Selected text:
....................
Imagibee.Gigantor 0.3.5

There is a newer version of this package available.
See the version list below for details.
dotnet add package Imagibee.Gigantor --version 0.3.5
NuGet\Install-Package Imagibee.Gigantor -Version 0.3.5
This command is intended to be used within the Package Manager Console in Visual Studio, as it uses the NuGet module's version of Install-Package.
<PackageReference Include="Imagibee.Gigantor" Version="0.3.5" />
For projects that support PackageReference, copy this XML node into the project file to reference the package.
paket add Imagibee.Gigantor --version 0.3.5
#r "nuget: Imagibee.Gigantor, 0.3.5"
#r directive can be used in F# Interactive and Polyglot Notebooks. Copy this into the interactive tool or source code of the script to reference the package.
// Install Imagibee.Gigantor as a Cake Addin
#addin nuget:?package=Imagibee.Gigantor&version=0.3.5

// Install Imagibee.Gigantor as a Cake Tool
#tool nuget:?package=Imagibee.Gigantor&version=0.3.5

Gigantor

Gigantor provides classes that support regular expression searches of gigantic files

The purpose of Gigantor is robust, easy, ready-made searching of gigantic files that avoids common pitfalls. These goals include overcoming the problems of responsiveness, memory footprint, and processing time that are often encountered with this type of application.

In order to accomplish this goal, Gigantor provides RegexSearcher and LineIndexer classes that work together to search and read a file. Both these classes use a similar approach. They partition the file into chunks in the background, launch threads to work on each partition, update progress statistics, and finally join and sort the results.

Since many file processing applications fit into this parallel chunk processing paradigm, Gigantor also provides FileMapJoin<T> as a reusable base class for creating new file map/join classes. This base class is customizable through its Start, Map, Join, Finish methods as well as its chunkSize, maxWorkers, and joinMode constructor parameters.
....................
Given records:
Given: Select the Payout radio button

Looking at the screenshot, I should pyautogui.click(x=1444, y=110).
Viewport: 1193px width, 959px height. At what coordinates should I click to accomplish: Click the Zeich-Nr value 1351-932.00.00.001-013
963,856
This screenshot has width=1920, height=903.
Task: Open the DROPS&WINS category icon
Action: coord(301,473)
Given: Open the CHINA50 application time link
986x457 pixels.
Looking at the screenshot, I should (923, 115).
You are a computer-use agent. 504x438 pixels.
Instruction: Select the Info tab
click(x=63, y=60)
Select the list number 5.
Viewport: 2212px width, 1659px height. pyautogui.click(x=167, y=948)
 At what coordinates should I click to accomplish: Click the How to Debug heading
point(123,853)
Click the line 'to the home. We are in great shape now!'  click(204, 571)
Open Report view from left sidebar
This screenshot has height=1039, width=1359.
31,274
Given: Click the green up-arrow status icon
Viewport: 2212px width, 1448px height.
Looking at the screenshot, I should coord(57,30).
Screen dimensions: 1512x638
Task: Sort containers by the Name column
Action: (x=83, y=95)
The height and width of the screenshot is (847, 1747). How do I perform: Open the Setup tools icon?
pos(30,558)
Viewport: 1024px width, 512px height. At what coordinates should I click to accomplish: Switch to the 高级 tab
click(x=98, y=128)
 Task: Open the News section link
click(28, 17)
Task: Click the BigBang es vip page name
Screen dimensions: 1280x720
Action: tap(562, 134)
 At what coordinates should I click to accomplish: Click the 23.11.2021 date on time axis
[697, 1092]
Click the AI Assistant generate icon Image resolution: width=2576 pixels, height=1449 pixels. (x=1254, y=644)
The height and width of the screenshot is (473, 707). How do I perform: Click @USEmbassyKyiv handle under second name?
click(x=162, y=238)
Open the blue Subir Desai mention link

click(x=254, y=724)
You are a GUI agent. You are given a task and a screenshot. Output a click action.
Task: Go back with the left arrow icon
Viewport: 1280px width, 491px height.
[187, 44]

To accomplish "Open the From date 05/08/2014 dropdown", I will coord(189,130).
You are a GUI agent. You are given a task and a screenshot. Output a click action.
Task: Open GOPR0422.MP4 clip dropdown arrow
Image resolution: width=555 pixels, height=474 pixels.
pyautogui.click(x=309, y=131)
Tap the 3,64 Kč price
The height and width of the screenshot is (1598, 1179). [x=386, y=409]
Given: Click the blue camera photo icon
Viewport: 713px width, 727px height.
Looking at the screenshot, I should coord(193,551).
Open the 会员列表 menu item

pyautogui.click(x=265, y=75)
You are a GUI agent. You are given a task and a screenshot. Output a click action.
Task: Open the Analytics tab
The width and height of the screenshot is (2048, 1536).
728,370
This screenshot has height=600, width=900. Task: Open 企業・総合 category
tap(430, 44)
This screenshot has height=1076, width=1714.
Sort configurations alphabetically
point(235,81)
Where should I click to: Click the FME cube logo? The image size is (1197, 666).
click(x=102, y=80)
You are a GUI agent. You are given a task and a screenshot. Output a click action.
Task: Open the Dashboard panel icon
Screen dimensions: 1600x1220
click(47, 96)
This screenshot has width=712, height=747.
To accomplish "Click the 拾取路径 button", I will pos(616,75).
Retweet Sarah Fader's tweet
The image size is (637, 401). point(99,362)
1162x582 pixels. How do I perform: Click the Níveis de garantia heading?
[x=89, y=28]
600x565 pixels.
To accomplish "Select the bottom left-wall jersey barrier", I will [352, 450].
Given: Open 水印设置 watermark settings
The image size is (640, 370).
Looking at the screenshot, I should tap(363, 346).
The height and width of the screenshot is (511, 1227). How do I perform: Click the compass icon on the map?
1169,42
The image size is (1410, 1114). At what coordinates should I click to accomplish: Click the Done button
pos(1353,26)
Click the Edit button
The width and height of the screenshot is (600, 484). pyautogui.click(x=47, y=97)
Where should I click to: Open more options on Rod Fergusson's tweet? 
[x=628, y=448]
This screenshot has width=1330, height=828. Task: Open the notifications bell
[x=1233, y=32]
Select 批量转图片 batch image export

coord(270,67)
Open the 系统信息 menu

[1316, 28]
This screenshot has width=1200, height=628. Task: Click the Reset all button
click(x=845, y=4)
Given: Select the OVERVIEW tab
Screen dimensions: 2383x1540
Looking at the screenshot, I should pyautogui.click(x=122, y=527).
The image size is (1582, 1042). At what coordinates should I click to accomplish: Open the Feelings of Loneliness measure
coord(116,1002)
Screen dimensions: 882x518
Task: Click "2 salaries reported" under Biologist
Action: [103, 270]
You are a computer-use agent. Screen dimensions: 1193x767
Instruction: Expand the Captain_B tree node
....................
Given task A: According to the Gigantor package description, which two classes work together to search and read a file?
Given task B: Write what comes next in the Gigantor package description, starting after its final sentence.
The listing is material apart from the Gigantor package description.

Final answer A: RegexSearcher and LineIndexer.

Final answer B:
Contents

  • RegexSearcher - regex searching in the background
  • LineIndexer - line counting in background, maps lines to fpos and fpos to lines
  • DuplicateChecker - file duplicate detection in the background
  • FileMapJoin<T> - base class for implementing custom file-based map/join operations
  • IBackground - common interface for contolling a background job
  • Background - functions for managing collections of IBackground

Example

Here is an examples that illustrate searching a large file and reading several lines around a match.

using Imagibee.Gigantor;

// Get enwik9 (this takes a moment)
var path = Utilities.GetEnwik9();

// The regular expression for the search
const string pattern = @"comfort\s*food";
Regex regex = new(
    pattern, RegexOptions.IgnoreCase | RegexOptions.Compiled);

// A shared wait event to facilitate progress notifications
AutoResetEvent progress = new(false);

// Create the search and indexing workers
LineIndexer indexer = new(path, progress);
RegexSearcher searcher = new(path, regex, progress);

// Create a IBackground collection for convenient managment
var processes = new List<IBackground>()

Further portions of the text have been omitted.